++++ The records ++++

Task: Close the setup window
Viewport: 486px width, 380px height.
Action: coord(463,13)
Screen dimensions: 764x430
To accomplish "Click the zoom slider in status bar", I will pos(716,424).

++++

### What the exercise asks
To complete this exercise, set down every line above exactly once more.

### Response
Task: Close the setup window
Viewport: 486px width, 380px height.
Action: coord(463,13)
Screen dimensions: 764x430
To accomplish "Click the zoom slider in status bar", I will pos(716,424).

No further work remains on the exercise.